Roma: “Un Principe”, ispirato ad Amleto di William Shakespeare in prima romana al Teatro Palladium

“Una delle versioni più emozionanti viste in questi ultimi anni del capolavoro di Shakespeare” come ha scritto qualche tempo fa il critico, autore e regista Mario Bianchi. Arriva finalmente a Roma Un Principe, lo spettacolo ispirato all’Amleto realizzato dalla compagnia Occhisulmondo, fra le realtà più interessanti della nuova scena teatrale italiana. Venerdì 17 e sabato 18 gennaio al Teatro Palladium, ore 20.30, in prima romana.

Nessun orpello in scena, lo spazio vuoto e 7 attori: niente di più. Fedele a una poetica fortemente incentrata sul linguaggio del corpo e sulla figura attoriale, Occhisulmondo realizza una messa in scena dell’opera più famosa del Bardo tutta concentrata sull’evocazione di un ambiente e di un momento preciso, in cui è lo spettatore stesso, insieme all’attore, a compiere l’atto creativo attraverso l’immaginazione. Da Amleto a Gertrude, da Rosencratz a Guildenstern, i personaggi, vestiti di rosso e di nero, si muovono a scatti, in un mondo cupo, come pedine di una scacchiera.

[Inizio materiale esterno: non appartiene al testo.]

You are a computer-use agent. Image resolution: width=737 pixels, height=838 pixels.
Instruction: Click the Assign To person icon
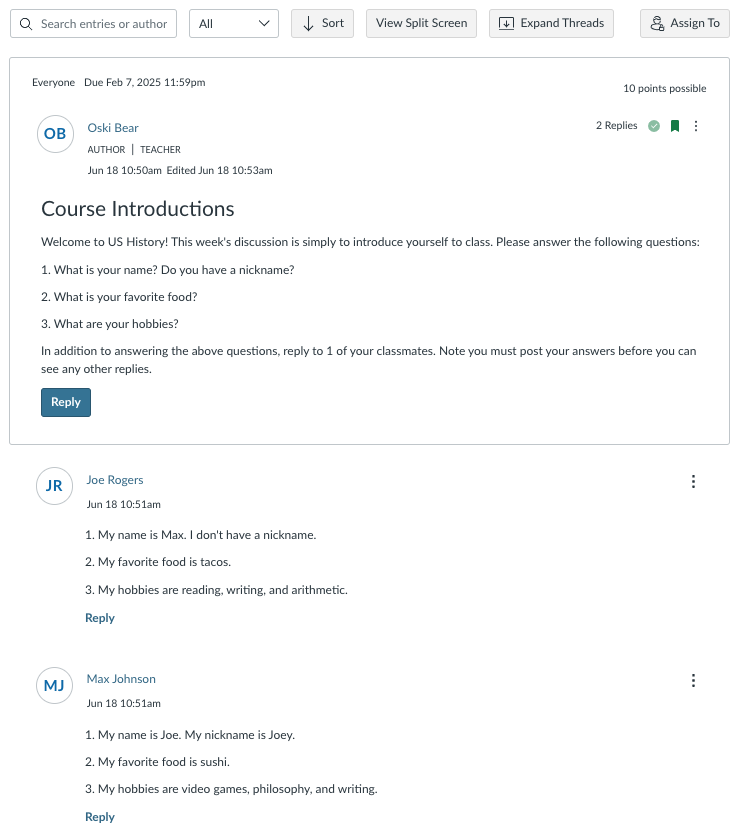coord(655,23)
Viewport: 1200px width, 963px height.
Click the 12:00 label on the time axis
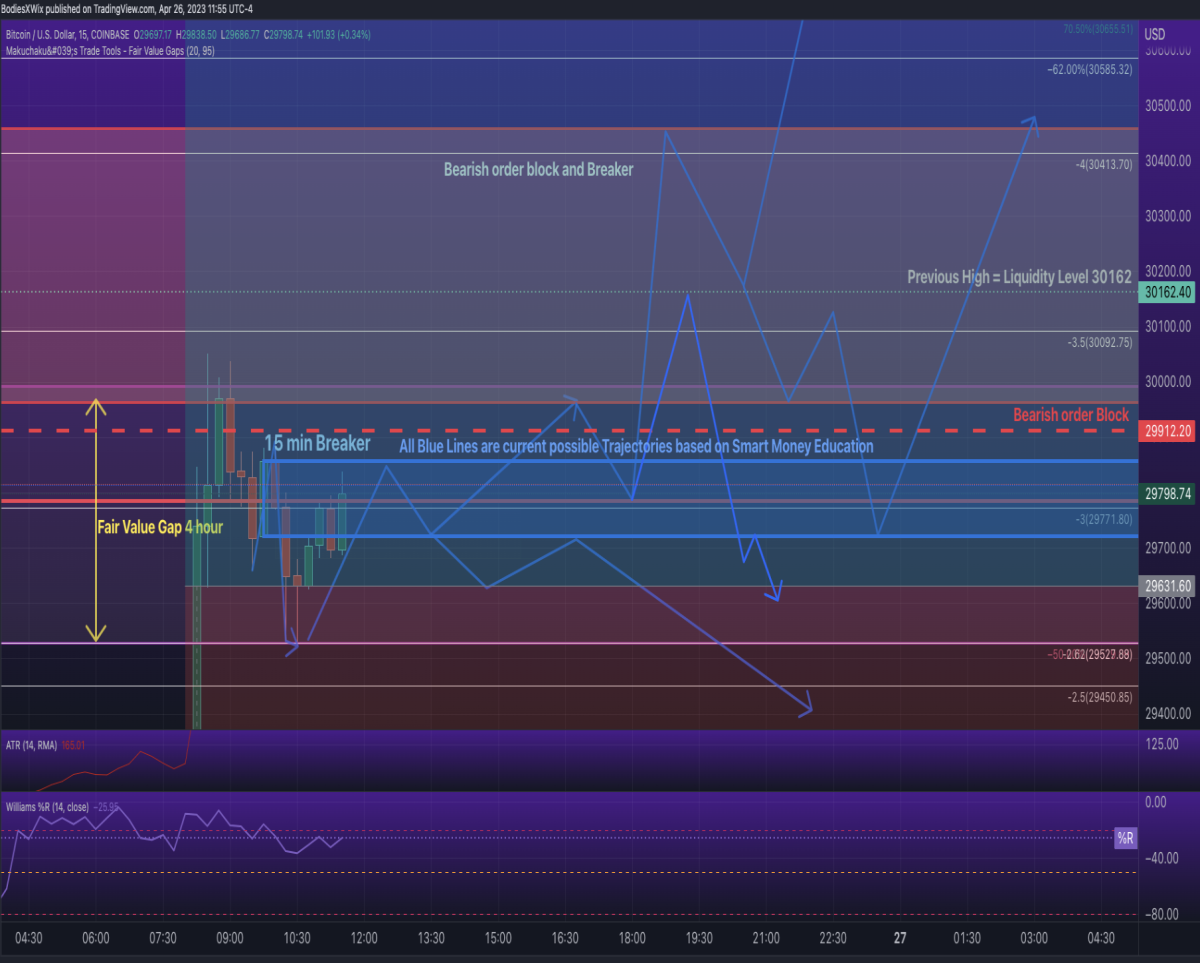(x=364, y=938)

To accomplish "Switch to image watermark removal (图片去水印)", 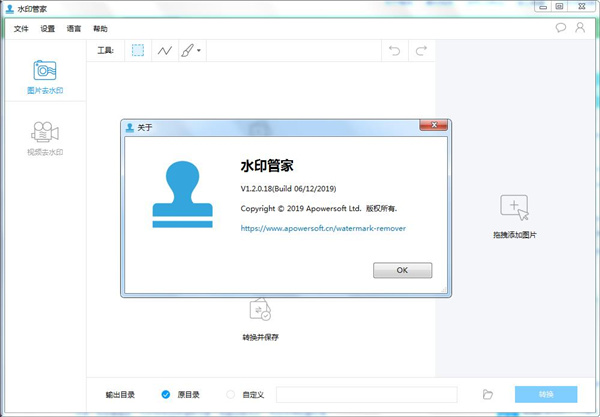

Scritto e diretto da Massimiliano Burini, Un Principe collega l’Amleto direttamente al nostro tempo, mettendo in risalto la dimensione più politica dell’opera di Shakespeare, grazie a una drammaturgia che lavora sui temi cardine: la caduta di uno Stato, il marciume della società, l’avidità e la perdita di responsabilità. C’è del marcio in Danimarca, c’è del marcio in Italia, c’è del marcio in questa società. Gli uomini dimenticano, troppo impegnati a compiere il loro cammino personale, i loro vizi, i loro desideri, le loro priorità.

Dimenticano, e uno Stato marcisce. Tutto è alla deriva, è la follia. Ognuno di noi è un Principe, circondato da marionette, manipolato dal sistema e in lotta con la propria coscienza. Ognuno di noi è chiamato alla responsabilità.

Essere o non essere. Tutto qui.

OCCHISULMONDO
La compagnia Occhisulmondo, fondata nel 2005 da Massimiliano Burini e Arianna Cianchi, insieme a Daniele Aureli, Amedeo Carlo Capitanelli, Matteo Svolacchia, Daniel Anton Taylor e Michele Bigerna debutta sulla scena nel 2008 riscuotendo interesse e curiosità. Il gruppo, oggi arricchito dalla presenza permanente di Greta Oldoni e Giusi De Santis, è caratterizzato dal lavoro costante dei suoi membri provenienti da esperienze formative e professionali diverse, maturate in realtà nazionali ed internazionali. Quello messo in scena da Occhisulmondo è un Teatro che indaga il linguaggio del corpo e il significato del movimento nello spazio, attraverso lo studio delle azioni e dei processi emotivi. Il personale percorso di ricerca della Compagnia si orienta in modo trasversale su piani differenti: lo spazio il corpo, la drammaturgia.